A review of the entire record demonstrates that the Board of Review drew
inferences, from the facts provided at the hearing before the Referee, that the
actions of the claimant were as a result of an illness rather than deliberate
and intentional harm to the interest of the employer.
In reviewing the facts, the Board can draw such inferences that were
consistent with the evidence provided at the hearing, and a reasonable person
reviewing the facts could conclude that the claimant, although an unsatisfactory
worker, was suffering from an illness.
This Court further finds from a review of the facts that there is
sufficient evidence, drawing such reasonable inferences therefrom, that the
Board of Review could conclude that the actions of the claimant did not rise to
the level of misconduct as defined by Turner v. Department of Employment
Security.
A
review of the entire record demonstrates that there is substantial, probative
and reliable evidence to support the findings of fact, conclusions and decision
of the Board of Review.
On findings of fact, as to the weight of the evidence, this Court shall not substitute its judgment for that of the administrative agency.

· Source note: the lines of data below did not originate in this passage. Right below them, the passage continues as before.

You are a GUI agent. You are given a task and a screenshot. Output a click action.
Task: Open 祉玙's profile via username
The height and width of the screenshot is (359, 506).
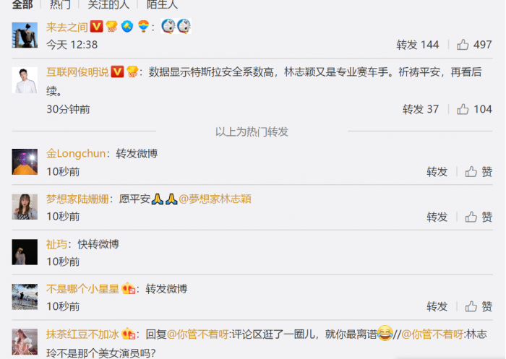click(56, 244)
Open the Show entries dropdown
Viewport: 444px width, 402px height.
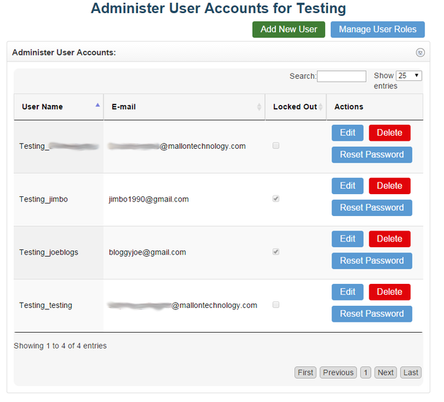coord(408,76)
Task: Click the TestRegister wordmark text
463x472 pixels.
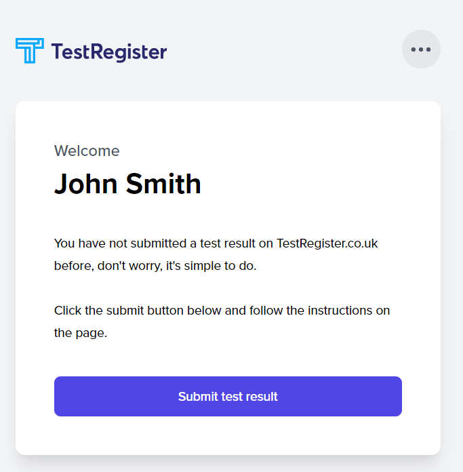Action: pos(109,52)
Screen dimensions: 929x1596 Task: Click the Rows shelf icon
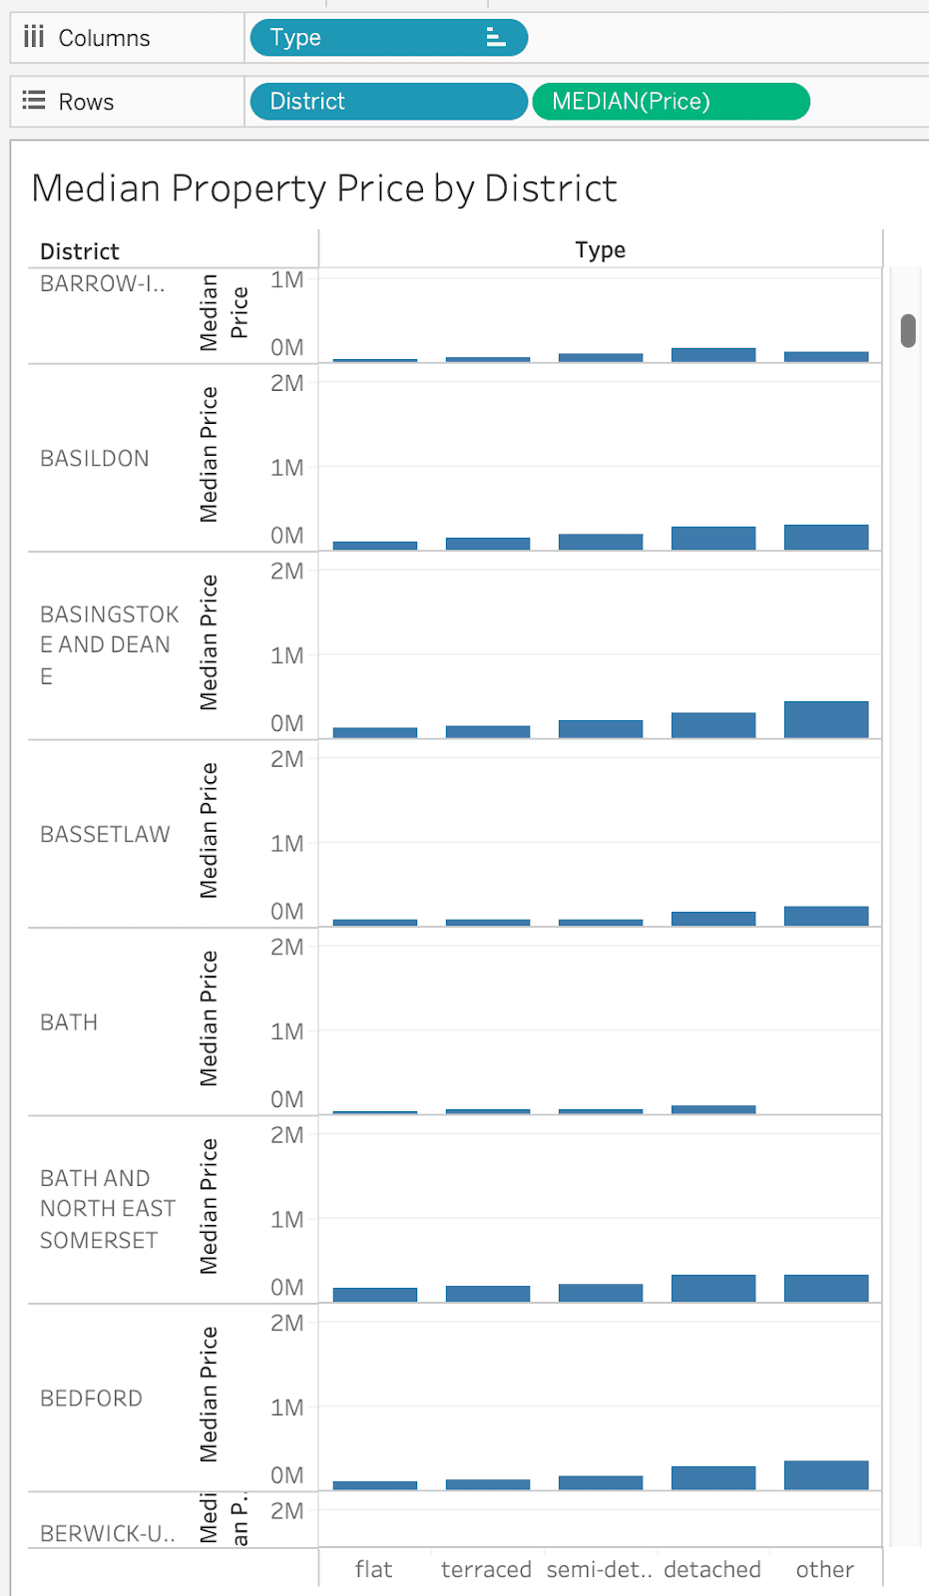coord(34,101)
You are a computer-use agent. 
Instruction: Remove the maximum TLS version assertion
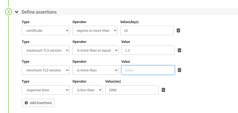[x=179, y=50]
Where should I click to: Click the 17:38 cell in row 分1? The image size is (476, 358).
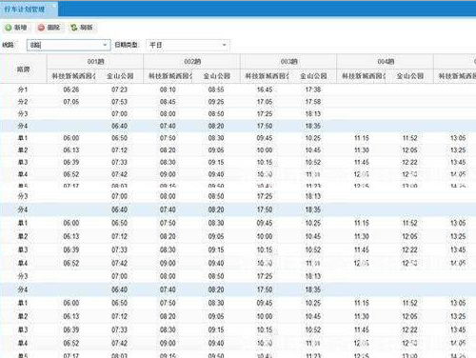coord(313,90)
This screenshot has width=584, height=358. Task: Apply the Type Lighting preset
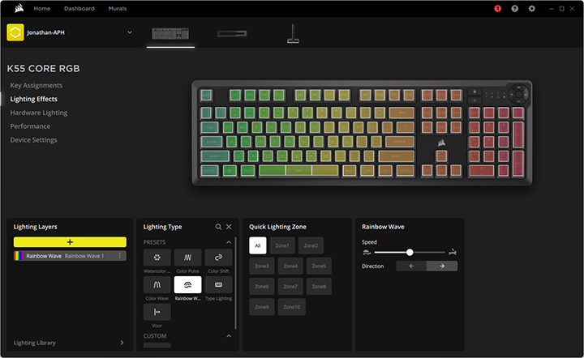[218, 285]
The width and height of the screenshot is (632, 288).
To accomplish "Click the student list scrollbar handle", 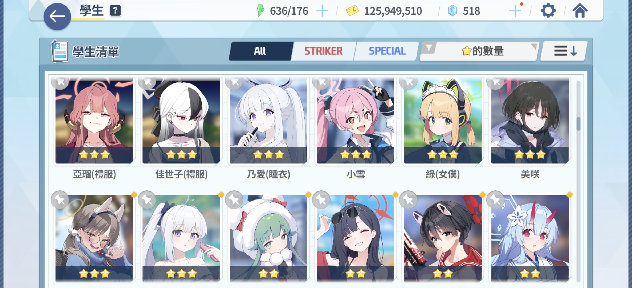I will (x=578, y=124).
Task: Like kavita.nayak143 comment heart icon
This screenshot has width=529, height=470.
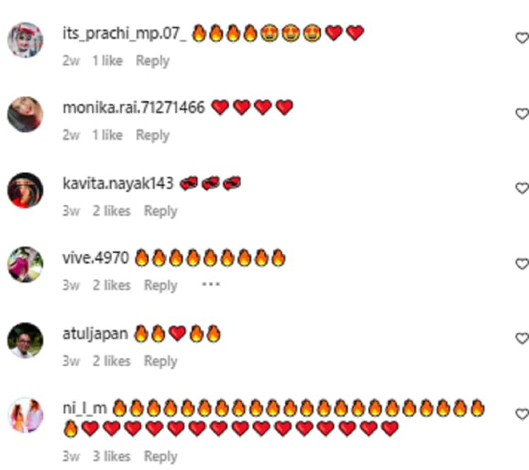Action: (522, 188)
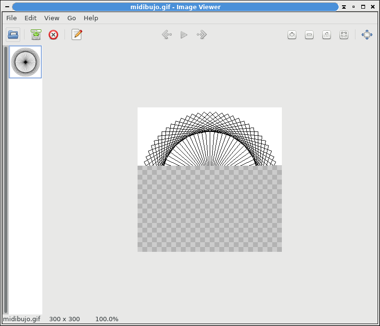Start slideshow with the play button
This screenshot has width=380, height=326.
click(x=184, y=35)

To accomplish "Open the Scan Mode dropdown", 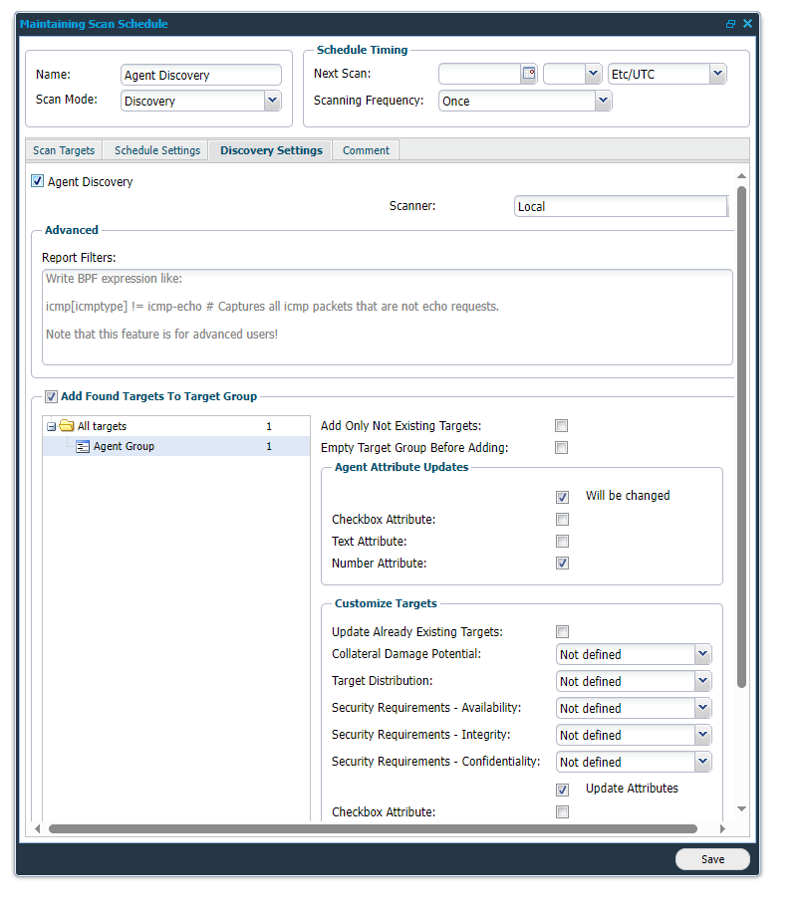I will (272, 101).
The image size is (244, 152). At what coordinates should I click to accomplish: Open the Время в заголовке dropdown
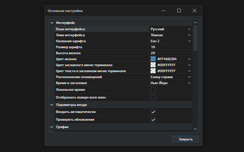tap(189, 83)
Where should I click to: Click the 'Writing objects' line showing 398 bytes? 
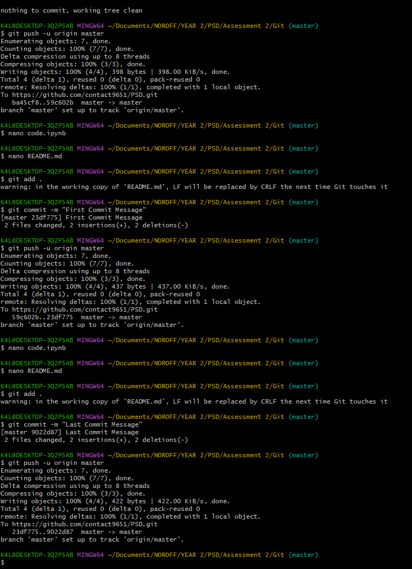pos(115,72)
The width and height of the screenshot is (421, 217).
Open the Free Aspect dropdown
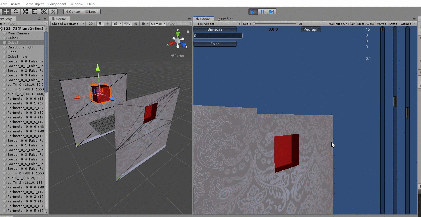click(x=218, y=24)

The scope of judicial review by the Court is limited by Section 28-44-54 which in its pertinent part provides:
28-44-54.
Scope of judicial review - Additional evidence - Precedence of
proceedings. - The jurisdiction of the
reviewing court shall be confined to questions of law, and, in the absence of
fraud, the findings of fact by the board of review, if supported by substantial
evidence regardless of statutory or common law rules, shall be conclusive.
Upon careful review of the evidence, this Court finds that the decision of the Board was not "clearly erroneous in view of the reliable, probative and substantial evidence on the whole record," and that said decision was not "arbitrary or capricious or characterized by abuse of discretion or clearly unwarranted exercise of discretion." Rhode Island General Laws § 42-35-15(g)(5)(6).
Accordingly, the decision of the Board is hereby affirmed.